A primeira hora passou sem grandes dificuldades. De repente surgiu um esboço de claridade atrás do canyon, e uns metros mais acima, uma imagem fabulosa com a lua nova a espreitar por cima do canyon e o sol a nascer ao lado. Passado pouco tempo já se começava a sentir o calor solar.
E de repente, começou a faltar-me o ar. Primeira paragem a pedido. Nova tentativa de recomeçar, novo gasping. Mistura de altitude e nariz entupido (fechado com coágulos devido a uma pequena hemorragia na noite anterior), não sei ao certo. Apenas que não conseguia andar mais rápido do que uma tartaruga artrítica. Vingança para todos aqueles que me acusam de andar demasiado rápido. Só me lembrava dos tempos da mononucleose, a sensação de andar debaixo de água. E nem os vários anos de yoga serviram para me ajudar a respirar. A segunda metade da subida foi dolorosa, melhorando nas partes planas e agravando com qualquer inclinação. Ao menos a recuperação era rápida, 30 segundos parada era o suficiente para recuperar o fôlego. A cada metade passou para modo carro vassoura, a assegurar-se que eu não caia precipício abaixo. O guia e os restantes elementos do gangue foram andando, parando de tempos a tempos para nos dar oportunidade de os apanhar. O Hans sempre com a sua conversa positiva, só faltam 20 min, só faltam duas curvas, estamos quase lá. O car@€%& que estávamos quase lá. Confesso que nem parei para ver as vistas. Um passo a seguir ao outro, breathe in breathe out. E ao fim de 4 horas excruciantes, finalmente era verdade. No final o guia ofereceu-me álcool etílico para inalar, segundo ele uma cura para as dificuldades respiratórias. Não sei se foi a absorção do álcool pela mucosa, ou se aquilo realmente resulta, apenas que me senti melhor.

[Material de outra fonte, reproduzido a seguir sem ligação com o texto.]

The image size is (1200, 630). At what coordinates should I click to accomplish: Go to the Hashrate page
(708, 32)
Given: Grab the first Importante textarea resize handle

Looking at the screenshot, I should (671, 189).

Depois dos 6km de subida, mais 2km pela estrada até ao ponto de partida, o tal restaurante/estalagem. Por essa altura já me sentia totalmente recuperada, e pensava apenas na rede do restaurante para me esticar (e no wc, que era bastante decente, algo raro por estas bandas). Parte final feita na galhofa, com uma sensação de realização pessoal, de desafio cumprido. Ninguém quis estragar o momento com a dúvida que assolava todos, que era "nunca na vida vamos sobreviver ao caminho inca, aqui foram dois dias e estamos quase mortos, quanto mais quatro".
Pequeno almoço de lord, depois uns momentinhos de pausa na rede, para recuperar.

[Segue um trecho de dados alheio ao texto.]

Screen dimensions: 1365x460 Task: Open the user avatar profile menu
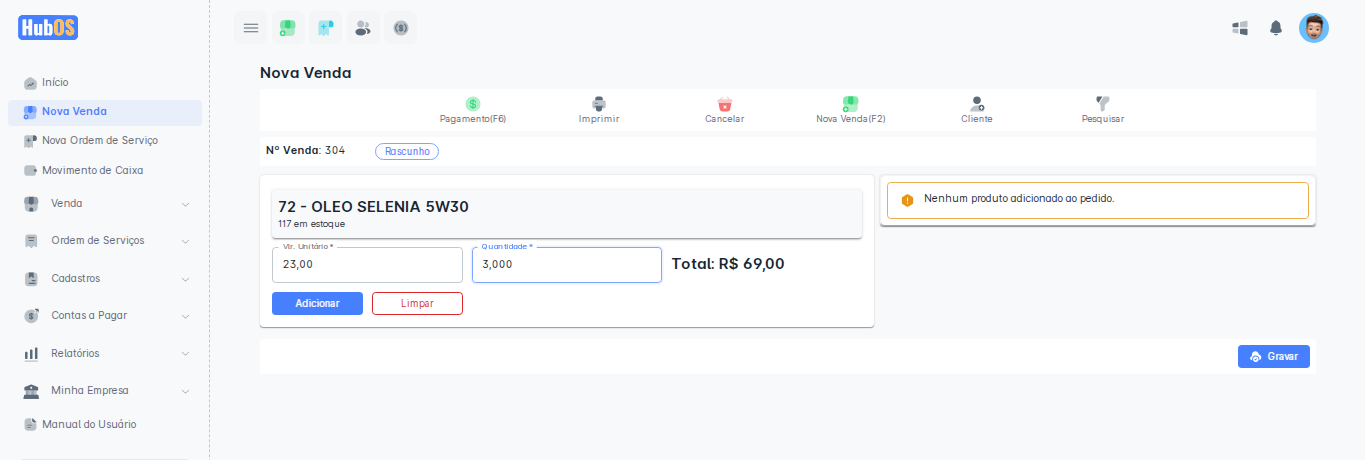[x=1313, y=28]
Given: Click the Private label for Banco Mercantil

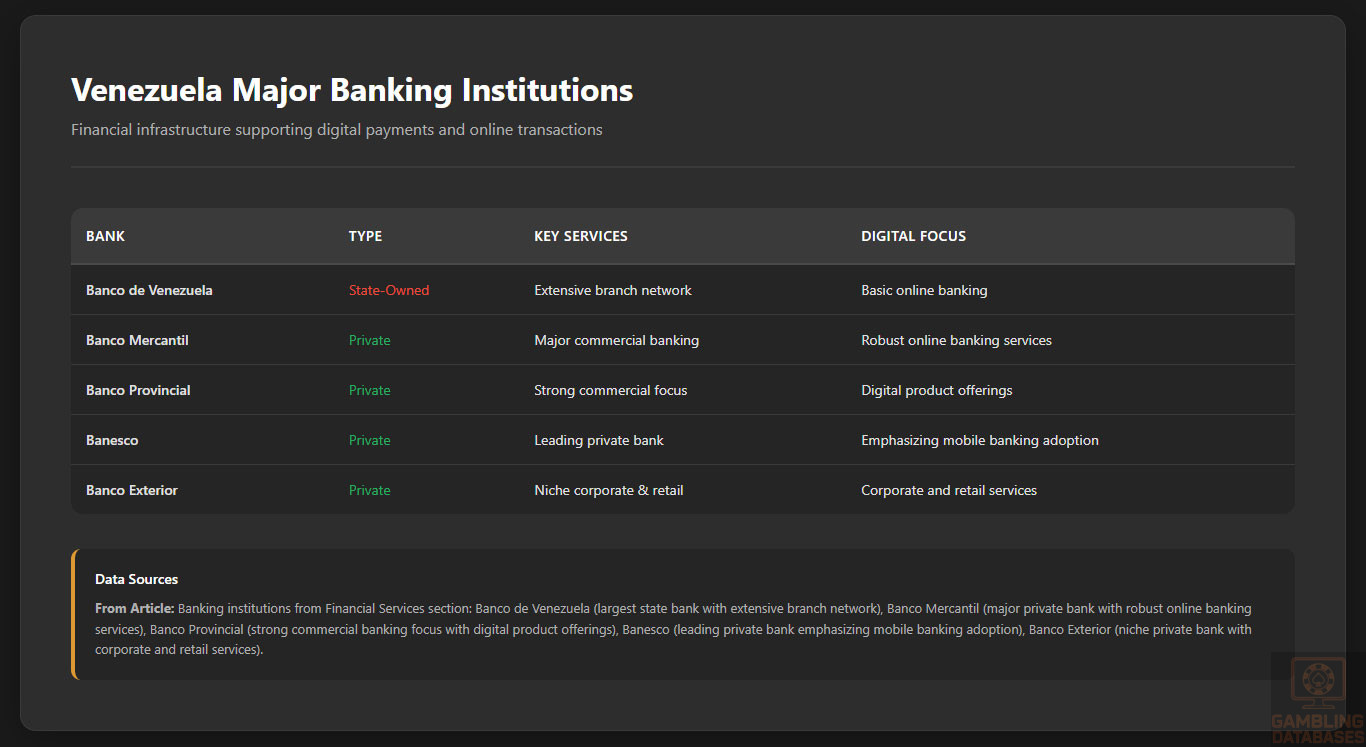Looking at the screenshot, I should pyautogui.click(x=369, y=340).
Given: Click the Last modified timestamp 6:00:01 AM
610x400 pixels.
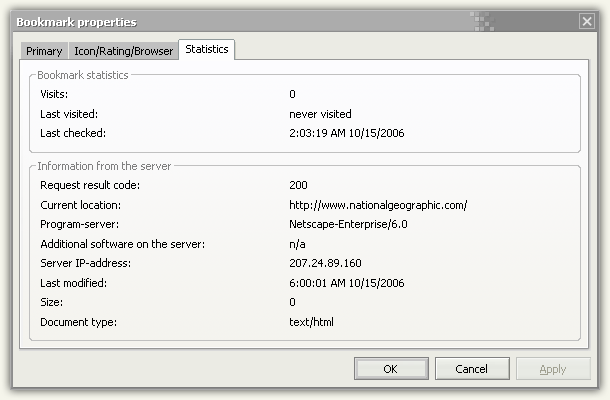Looking at the screenshot, I should click(347, 283).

Daí em diante o dia foi basicamente passado no autocarro, entre o sono e vigília.
Uma pausa de cinco minutos para ver onde começa o canyon, e os socalcos cultivados (muito bonito, manta de retalhos em vários tons de verde e castanho). Mais uma soneca. Pausa em Maca para ver a igreja e o mercado, e provar Colca Sour (feito com uma fruta local, ácida, not for me). Uma das imagens mais surreais da viagem: uma estátua na praça da igreja de uma senhora vestida com os trajes locais com um militar com uma máscara de luchador amarrado nas costas. WTF? Fica a foto para provar a sua existência. Daí mais uma sesta, e chegamos às termas. Uma hora de molho em água a 37o finalmente me permitiram dobrar os joelhos em condições. O alívio dos músculos abusados era visível na cara de todos. Daí, corrida até Chivay, cidade feia cuja única função é servir de porta de entrada para a região do Colca. Uma vez que tivemos que optar entre termas e tempo para almoçar, saímos a correr do autocarro atrás do Hans, até a um restaurante tipo buffet, onde enviamos comida sem grande discernimento em to go boxes, e fomos novamente a correr para apanhar um autocarro diferente que nos levaria a Puno. Despedimo-nos do Hans e voltamos novamente ao modo viajante plus. O único autocarro que partia a uma hora adequada para nós era um autocarro turístico, caro e cheio de turistas mais velhos de ar distinto. Mas também com espaço, ar condicionado e assentos confortáveis, que o anterior não tinha. Além disso, com direito a paragens para ver as vistas pelo caminho. Para mim, só serviu para interromper o sono.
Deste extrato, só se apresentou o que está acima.